*** Opening Material for the task ***

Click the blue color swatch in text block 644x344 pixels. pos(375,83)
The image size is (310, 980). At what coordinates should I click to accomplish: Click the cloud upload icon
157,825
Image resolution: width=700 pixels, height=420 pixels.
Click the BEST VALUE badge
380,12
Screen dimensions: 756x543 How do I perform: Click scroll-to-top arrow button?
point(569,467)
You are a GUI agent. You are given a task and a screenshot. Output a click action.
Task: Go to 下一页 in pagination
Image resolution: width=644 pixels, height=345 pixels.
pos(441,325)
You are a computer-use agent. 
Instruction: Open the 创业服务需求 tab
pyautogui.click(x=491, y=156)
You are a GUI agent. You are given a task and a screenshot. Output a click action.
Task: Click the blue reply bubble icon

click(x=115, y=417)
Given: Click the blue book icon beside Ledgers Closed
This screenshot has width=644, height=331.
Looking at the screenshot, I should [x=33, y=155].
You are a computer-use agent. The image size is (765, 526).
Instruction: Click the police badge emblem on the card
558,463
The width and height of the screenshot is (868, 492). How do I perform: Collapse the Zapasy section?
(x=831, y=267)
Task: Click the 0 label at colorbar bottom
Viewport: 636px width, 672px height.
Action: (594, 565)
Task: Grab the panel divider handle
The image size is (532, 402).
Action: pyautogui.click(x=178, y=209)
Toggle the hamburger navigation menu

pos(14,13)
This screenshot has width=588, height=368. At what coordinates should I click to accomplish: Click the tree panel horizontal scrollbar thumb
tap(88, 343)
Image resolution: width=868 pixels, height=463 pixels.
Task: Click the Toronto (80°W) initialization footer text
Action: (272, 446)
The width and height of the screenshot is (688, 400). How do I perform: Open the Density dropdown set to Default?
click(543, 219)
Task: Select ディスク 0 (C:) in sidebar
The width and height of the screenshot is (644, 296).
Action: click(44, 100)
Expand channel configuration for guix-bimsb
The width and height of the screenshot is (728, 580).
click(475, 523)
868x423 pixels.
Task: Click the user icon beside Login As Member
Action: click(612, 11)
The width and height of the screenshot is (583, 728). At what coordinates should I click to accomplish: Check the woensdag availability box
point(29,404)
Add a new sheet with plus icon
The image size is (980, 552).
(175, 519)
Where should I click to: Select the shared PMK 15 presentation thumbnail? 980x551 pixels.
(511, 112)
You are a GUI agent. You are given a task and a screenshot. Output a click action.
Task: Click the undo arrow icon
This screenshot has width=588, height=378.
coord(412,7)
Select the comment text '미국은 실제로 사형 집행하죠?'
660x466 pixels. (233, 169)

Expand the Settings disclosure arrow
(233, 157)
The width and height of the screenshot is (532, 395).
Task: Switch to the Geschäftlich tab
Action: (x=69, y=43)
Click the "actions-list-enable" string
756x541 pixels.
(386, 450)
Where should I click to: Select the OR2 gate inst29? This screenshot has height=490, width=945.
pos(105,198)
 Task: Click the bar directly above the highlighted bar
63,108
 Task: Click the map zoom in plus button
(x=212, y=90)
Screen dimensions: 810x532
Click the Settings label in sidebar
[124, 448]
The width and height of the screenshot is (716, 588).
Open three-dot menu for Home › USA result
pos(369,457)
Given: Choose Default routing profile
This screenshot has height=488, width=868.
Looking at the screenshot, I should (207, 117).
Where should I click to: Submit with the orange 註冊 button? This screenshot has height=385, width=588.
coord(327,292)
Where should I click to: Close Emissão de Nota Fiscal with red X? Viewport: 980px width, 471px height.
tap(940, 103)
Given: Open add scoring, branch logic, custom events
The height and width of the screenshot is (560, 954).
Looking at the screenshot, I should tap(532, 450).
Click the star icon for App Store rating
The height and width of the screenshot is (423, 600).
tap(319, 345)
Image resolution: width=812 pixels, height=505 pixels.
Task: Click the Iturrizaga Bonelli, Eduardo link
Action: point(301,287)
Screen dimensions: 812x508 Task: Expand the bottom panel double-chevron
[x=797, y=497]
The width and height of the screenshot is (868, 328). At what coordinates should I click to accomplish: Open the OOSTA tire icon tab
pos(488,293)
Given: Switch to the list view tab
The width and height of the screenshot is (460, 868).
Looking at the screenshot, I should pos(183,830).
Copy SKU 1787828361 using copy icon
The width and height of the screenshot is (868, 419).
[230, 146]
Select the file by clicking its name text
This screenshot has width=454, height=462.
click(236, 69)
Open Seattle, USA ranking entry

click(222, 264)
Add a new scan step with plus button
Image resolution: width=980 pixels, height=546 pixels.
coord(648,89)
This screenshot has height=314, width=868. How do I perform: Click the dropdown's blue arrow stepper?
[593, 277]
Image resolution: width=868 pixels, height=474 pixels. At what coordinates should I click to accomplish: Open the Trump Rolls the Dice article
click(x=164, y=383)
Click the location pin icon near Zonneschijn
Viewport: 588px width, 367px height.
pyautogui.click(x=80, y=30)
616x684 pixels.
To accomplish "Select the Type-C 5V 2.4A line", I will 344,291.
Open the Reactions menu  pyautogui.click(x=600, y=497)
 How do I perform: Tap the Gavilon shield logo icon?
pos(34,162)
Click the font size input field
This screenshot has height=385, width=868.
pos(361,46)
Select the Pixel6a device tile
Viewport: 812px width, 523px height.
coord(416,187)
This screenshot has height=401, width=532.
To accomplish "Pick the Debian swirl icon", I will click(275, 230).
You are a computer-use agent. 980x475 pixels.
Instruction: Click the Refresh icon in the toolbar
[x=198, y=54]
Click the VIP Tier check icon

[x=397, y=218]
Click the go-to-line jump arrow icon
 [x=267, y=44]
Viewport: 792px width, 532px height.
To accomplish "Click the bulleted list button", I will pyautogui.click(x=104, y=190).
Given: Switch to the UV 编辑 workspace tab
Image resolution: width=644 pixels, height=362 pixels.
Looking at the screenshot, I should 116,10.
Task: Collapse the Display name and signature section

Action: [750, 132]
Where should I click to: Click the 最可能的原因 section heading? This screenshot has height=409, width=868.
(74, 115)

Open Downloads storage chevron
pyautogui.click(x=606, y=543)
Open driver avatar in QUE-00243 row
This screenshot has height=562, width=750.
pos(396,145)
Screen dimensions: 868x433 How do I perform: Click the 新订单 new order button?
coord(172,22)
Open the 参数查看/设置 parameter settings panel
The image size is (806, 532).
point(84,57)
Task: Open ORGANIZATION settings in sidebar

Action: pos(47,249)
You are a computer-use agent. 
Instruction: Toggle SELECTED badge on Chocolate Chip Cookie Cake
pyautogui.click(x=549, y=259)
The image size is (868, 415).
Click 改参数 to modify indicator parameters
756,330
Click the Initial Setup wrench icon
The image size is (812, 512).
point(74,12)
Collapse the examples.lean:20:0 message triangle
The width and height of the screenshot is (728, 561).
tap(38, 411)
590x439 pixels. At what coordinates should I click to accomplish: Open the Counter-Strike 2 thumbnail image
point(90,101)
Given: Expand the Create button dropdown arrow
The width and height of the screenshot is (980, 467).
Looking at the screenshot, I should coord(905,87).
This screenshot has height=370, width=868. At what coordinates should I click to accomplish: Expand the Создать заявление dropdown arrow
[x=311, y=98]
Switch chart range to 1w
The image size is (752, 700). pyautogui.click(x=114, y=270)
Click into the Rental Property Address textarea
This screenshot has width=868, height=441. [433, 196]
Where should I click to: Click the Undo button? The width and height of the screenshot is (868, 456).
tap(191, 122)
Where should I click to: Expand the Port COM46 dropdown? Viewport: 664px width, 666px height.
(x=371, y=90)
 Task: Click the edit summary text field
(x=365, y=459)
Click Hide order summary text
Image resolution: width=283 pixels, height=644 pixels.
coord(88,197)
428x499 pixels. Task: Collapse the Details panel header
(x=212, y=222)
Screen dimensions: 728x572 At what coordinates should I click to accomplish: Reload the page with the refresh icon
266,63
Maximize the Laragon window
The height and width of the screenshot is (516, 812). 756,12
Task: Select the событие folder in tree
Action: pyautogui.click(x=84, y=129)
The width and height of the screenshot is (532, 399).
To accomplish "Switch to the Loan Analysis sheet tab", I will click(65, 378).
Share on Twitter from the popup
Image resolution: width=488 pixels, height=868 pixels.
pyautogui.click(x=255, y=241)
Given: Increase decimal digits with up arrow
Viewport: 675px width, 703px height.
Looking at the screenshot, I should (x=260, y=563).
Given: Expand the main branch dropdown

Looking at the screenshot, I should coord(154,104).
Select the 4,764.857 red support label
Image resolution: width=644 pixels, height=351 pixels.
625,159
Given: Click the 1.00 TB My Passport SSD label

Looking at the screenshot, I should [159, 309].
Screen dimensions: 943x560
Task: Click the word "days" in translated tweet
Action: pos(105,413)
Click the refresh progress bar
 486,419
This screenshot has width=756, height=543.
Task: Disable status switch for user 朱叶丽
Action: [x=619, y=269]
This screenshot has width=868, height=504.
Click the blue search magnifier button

*** Closing Material for the task ***

- Try it: Using the records above, please retype only the run of lines from the line holding "Select the 4,764.857 red support label" through the last line, both ends included.

- Answer to this exercise:
Select the 4,764.857 red support label
Image resolution: width=644 pixels, height=351 pixels.
625,159
Given: Click the 1.00 TB My Passport SSD label

Looking at the screenshot, I should [159, 309].
Screen dimensions: 943x560
Task: Click the word "days" in translated tweet
Action: pos(105,413)
Click the refresh progress bar
 486,419
This screenshot has width=756, height=543.
Task: Disable status switch for user 朱叶丽
Action: [x=619, y=269]
This screenshot has width=868, height=504.
Click the blue search magnifier button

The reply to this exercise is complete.